··· Text section ···
Seared Chicken Breast with Garlic Green Beans and Quinoa

This is an example of a meal that Solin would create to include in your personalized meal plan.

Seared Chicken Breast with Garlic Green Beans and Quinoa

YOUR SOLIN GENERATED RECIPE

Seared Chicken Breast with Garlic Green Beans and Quinoa

Pan-seared chicken and a jammy soft-boiled egg served over fluffy quinoa and peppery arugula, finished with garlic-scented green beans for a satisfying crunch.

NUTRITION

512kcal
Protein
32g
Fat
30g
Carbs
29.2g

SERVINGS

1 serving

INGREDIENTS

3 oz Chicken Breast

1 Large Egg

0.5 cup Cooked Quinoa

1 cup Green Beans

1.5 tbsp Olive Oil

1 cup Arugula

1 clove Garlic

1 tsp Lemon Juice

PREPARATION

  • 1

    Bring a small pot of water to a boil, carefully lower the egg in, and simmer for six and a half minutes for a jammy yolk, then immediately transfer to an ice bath.

  • 2

    Cook the quinoa according to package directions using water or a pinch of sea salt for a clean, fluffy base.
··· Stored data ···
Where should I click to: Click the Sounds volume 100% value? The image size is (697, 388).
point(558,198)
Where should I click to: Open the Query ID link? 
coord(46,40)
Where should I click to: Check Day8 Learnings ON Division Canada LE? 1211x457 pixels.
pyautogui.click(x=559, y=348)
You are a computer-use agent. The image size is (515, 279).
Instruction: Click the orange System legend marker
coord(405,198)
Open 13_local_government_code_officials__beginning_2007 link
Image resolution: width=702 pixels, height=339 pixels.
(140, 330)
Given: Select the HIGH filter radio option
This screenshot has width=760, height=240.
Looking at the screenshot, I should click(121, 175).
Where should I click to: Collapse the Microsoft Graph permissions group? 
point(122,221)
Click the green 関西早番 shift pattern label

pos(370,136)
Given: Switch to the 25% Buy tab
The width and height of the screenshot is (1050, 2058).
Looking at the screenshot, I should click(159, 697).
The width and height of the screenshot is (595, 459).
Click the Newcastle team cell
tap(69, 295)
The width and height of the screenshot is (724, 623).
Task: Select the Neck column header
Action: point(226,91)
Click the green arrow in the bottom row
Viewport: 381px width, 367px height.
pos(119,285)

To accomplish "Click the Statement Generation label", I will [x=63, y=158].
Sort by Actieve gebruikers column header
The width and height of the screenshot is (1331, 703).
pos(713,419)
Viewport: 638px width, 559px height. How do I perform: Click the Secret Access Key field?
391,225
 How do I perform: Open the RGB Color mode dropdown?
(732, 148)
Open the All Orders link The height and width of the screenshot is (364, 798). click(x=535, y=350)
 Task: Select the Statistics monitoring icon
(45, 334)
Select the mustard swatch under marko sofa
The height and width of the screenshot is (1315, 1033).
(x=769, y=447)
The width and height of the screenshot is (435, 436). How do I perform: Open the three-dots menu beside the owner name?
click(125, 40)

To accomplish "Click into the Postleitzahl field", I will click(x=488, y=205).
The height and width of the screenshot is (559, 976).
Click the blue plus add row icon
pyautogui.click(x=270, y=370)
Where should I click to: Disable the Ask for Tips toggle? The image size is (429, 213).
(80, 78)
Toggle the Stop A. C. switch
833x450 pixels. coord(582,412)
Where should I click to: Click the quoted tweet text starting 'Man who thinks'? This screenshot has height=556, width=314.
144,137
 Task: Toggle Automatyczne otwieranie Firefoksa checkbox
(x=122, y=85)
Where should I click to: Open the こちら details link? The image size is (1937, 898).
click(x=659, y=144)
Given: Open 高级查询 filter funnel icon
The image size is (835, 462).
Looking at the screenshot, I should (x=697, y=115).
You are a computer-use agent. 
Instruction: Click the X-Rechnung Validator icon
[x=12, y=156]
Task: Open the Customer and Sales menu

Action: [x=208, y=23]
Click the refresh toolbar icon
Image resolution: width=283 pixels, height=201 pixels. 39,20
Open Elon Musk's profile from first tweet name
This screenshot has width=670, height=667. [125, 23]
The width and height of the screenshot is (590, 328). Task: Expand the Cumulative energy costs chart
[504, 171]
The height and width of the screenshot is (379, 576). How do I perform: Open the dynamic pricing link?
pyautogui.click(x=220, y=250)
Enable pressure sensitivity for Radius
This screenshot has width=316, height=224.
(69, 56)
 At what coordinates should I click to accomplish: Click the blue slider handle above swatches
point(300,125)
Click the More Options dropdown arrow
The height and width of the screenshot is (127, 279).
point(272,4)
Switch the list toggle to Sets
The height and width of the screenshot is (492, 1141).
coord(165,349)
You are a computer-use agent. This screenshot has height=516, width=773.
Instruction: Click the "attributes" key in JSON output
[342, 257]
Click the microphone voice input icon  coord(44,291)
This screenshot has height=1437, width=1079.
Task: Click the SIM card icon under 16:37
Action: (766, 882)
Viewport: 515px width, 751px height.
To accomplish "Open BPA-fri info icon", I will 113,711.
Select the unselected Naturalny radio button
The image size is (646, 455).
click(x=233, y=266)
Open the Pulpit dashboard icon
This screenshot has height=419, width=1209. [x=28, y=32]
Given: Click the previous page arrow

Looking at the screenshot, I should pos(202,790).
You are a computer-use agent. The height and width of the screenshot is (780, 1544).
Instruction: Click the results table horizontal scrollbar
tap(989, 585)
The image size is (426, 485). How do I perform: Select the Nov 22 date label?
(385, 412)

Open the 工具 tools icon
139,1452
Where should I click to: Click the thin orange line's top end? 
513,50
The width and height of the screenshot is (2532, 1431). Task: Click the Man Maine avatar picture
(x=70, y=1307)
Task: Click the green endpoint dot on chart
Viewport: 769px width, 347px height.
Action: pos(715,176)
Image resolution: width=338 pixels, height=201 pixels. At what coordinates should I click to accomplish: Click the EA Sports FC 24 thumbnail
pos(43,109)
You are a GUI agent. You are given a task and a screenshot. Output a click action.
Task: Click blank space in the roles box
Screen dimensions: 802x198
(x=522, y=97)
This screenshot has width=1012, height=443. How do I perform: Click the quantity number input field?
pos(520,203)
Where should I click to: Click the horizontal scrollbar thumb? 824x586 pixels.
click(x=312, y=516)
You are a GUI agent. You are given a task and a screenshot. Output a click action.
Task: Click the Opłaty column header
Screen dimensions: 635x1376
···
- _Problem set_
**A.** Extract the stretch from "1 clove Garlic" through "an ice bath." in the chicken recipe.
**B.** Answer these questions from the chicken recipe:
(i) How many grams of protein does the recipe list?
(ii) How long should the egg simmer?
(iii) How much olive oil is in the ingredients?

- _Task-by-task results_
**A.**
1 clove Garlic

1 tsp Lemon Juice

PREPARATION

  • 1

    Bring a small pot of water to a boil, carefully lower the egg in, and simmer for six and a half minutes for a jammy yolk, then immediately transfer to an ice bath.

**B.**
(i) 32g
(ii) Six and a half minutes
(iii) 1.5 tbsp